# [EXERCISE]
For the string "agent", find every matching line in the records and copy it.
BEGIN RECORDED INFORMATION
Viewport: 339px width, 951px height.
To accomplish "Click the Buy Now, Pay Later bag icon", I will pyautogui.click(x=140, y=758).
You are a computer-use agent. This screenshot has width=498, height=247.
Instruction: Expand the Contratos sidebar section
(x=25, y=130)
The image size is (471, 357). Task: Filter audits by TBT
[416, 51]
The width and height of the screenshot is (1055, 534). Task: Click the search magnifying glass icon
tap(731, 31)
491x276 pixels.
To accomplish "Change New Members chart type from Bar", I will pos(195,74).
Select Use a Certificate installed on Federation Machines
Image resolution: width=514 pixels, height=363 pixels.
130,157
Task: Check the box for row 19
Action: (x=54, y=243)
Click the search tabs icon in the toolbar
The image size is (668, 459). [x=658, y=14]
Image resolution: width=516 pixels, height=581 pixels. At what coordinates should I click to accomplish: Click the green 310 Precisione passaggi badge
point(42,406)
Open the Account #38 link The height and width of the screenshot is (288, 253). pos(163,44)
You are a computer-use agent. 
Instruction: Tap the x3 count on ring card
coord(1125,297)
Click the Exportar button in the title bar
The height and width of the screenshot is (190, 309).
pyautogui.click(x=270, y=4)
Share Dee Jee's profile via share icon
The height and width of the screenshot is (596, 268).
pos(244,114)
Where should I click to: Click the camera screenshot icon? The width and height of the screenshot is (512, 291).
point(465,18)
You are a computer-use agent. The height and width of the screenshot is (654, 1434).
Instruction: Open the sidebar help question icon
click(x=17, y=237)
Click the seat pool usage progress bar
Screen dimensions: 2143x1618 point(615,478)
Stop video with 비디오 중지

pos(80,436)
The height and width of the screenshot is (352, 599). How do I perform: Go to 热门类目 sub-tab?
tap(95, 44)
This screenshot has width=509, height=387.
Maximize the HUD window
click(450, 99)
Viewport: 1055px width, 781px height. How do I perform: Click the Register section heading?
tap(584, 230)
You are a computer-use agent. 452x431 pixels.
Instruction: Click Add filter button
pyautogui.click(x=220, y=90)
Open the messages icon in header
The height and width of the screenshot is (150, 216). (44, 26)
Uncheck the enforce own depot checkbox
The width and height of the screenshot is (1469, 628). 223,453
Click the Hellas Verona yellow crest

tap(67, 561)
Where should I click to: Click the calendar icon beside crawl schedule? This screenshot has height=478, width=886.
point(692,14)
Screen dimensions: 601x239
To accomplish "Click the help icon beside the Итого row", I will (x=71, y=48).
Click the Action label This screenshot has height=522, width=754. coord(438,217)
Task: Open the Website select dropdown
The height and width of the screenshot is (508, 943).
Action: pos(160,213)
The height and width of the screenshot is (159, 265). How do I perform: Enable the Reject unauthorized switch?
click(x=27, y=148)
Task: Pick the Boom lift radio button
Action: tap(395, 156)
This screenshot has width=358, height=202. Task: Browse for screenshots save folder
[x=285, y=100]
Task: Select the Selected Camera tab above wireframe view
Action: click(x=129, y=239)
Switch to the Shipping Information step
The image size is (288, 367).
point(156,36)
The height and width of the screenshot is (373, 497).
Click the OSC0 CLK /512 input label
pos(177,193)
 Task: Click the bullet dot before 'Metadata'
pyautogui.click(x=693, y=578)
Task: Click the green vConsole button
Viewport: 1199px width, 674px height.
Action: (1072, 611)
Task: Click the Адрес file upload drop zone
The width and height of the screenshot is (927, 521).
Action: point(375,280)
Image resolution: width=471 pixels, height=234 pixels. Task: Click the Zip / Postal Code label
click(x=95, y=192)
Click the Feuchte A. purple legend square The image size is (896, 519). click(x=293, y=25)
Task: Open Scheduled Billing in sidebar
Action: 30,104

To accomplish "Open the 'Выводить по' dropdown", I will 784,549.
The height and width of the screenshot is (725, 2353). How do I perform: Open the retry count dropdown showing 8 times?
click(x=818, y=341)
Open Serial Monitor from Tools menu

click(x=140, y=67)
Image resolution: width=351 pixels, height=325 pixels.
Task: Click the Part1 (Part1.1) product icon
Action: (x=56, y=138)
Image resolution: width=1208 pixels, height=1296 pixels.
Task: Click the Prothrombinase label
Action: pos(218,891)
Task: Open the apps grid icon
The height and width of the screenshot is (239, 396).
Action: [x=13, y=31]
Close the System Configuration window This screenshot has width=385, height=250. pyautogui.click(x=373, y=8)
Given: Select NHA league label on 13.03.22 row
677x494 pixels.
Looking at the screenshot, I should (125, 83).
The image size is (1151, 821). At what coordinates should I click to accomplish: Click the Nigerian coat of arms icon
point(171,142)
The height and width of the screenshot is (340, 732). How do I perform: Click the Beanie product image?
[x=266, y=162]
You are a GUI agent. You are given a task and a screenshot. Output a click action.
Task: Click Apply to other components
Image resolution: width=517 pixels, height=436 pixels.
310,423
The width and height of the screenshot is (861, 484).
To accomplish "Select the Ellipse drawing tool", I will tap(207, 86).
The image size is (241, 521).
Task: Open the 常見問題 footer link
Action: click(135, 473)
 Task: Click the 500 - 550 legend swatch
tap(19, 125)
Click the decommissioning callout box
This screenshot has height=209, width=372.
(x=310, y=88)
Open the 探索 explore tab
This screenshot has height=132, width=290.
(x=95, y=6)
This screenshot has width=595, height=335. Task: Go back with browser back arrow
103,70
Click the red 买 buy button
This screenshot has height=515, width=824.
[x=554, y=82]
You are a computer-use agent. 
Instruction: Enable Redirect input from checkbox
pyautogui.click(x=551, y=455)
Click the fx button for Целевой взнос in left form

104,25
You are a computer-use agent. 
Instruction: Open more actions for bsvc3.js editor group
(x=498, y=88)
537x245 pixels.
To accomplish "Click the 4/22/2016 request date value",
END RECORDED INFORMATION
# [SOLVED PROBLEM]
You are a computer-use agent. This screenshot has width=498, height=247.
You are a computer-use agent. 
You are a computer-use agent. The height and width of the screenshot is (654, 1434).
You are a computer-use agent. 452x431 pixels.
You are a GUI agent. You are given a task and a screenshot. Output a click action.
You are a computer-use agent. 
You are a computer-use agent. 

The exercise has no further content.